Não são grupos de lunáticos e inconsequentes, enrolando-se em bandeiras e pedindo golpe militar, o principal problema, mas o desabastecimento causado pela longa paralisação. Afinal, vive-se sem combustível, mas não sem comida ou remédios. De acordo com a pesquisa Datafolha, até agora, 24% da população teve dificuldade para comprar alimentos – pouco ainda se comparado aos 52% que sentiram dificuldade para abastecer seu veículo. E, como aponta matéria da Folha de S.Paulo, publicada nesta quarta (30), a falta de produtos já atingiu patamares comparáveis ao que se vê em países onde ocorrem desastres naturais.
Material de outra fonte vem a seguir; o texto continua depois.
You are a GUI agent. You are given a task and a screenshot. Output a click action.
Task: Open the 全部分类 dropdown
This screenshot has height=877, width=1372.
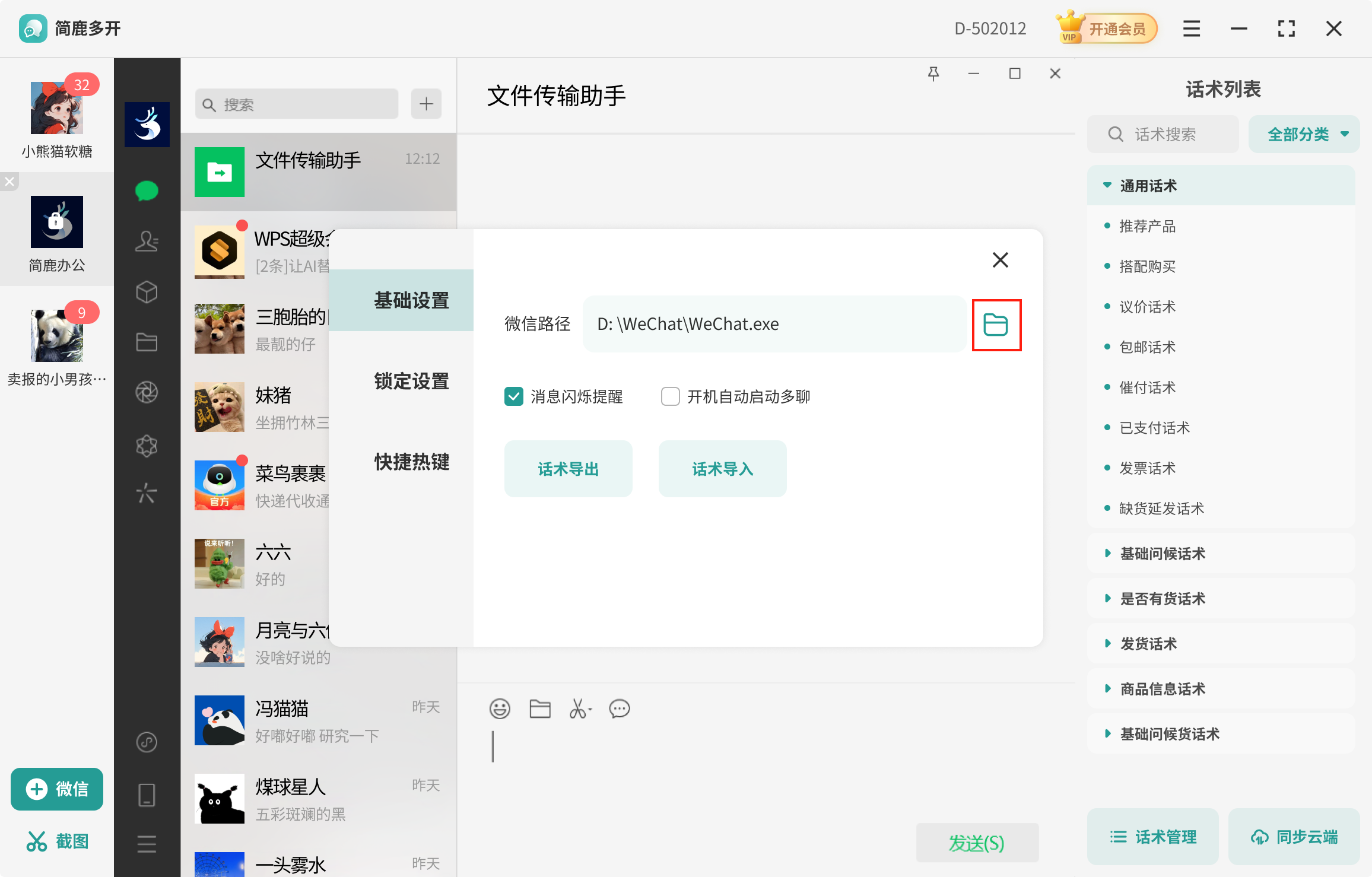tap(1304, 135)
A avaliação é de uma empresa especializada em gestão de estoque de varejo, que acompanha mais de 25 mil lojas.

Pelo que afirmam os generais da ativa e da reserva, não há risco de golpe militar. O mesmo não pode se dizer de protestos civis caso a vida demore para voltar ao seu curso normal. E não estou me referindo aos malucos supracitados, mas o grosso da população, que – até agora – está assistindo tudo bestializada pela TV.

Temer tem alguns dias para convencer os motoristas autônomos em greve a voltarem ao trabalho, punir os empresários de transporte envolvidos no locaute e desarticular grupos de extrema direita que tentam surfar no movimento, pedindo golpe militar. Isso sem contar que terá que evitar a contaminação para outras categorias, enquanto busca não chatear o mercado por conta da Petrobras e tenta resolver o rombo deixado pela redução do diesel (87% da população é contra o aumento de impostos e cortes de gastos públicos para atender às reivindicações, segundo o Datafolha). A continuidade de seu governo, contudo, não depende mais só dele.

Como chegamos até esse ''foda-se'' generalizado? Para apear rapidamente o PT do poder, instituições foram esgarçadas. Um processo de impeachment com justificativas frágeis foi votado por políticos que queriam salvar seus pescoços; uma Justiça claramente parcial chegou ao ponto de divulgar grampos ilegais para fazer andar o processo; empresários investiram em protestos para colher benesses do futuro governo; uma mídia que se tornou animadora de torcida chamou a população às ruas.

Em uma democracia jovem como a nossa, não se brinca com instituições sem consequências. Curiosamente, muitos dos atores que forçaram a barra naquela época agora cobram de outros grupos que não protestem ou critiquem o governo, pois a economia não pode ser prejudicada.

Com o aprofundamento do esgarçamento, pagamos todos o preço do clima de desrespeito a leis e regras com o consequente ''foda-se'' a tudo aquilo que nos une como um país. Um naco do país cultiva desalento, impotência, desgosto e cinismo. Isso pode estourar em manifestações ou gerar uma bomba-relógio, que vai explodir invariavelmente em algum momento, ferindo de morte a democracia.

Pois caídas em descrença, instituições levam décadas para se reerguer – quando conseguem. ''Se os políticos e empresários não seguem leis, por que nós otários temos que seguir?'', perguntam alguns. No meio desse vácuo, surge a oportunidade de que, dentre os semoventes que se consideram acima das leis, alguns se apresentem como a saída para os nossos problemas. Como salvadores da pátria, que acabam por afundar a república.

O que vai acontecer ao certo, ninguém sabe.

Mas Temer vai amargar café frio daqui até seu último dia no Planalto.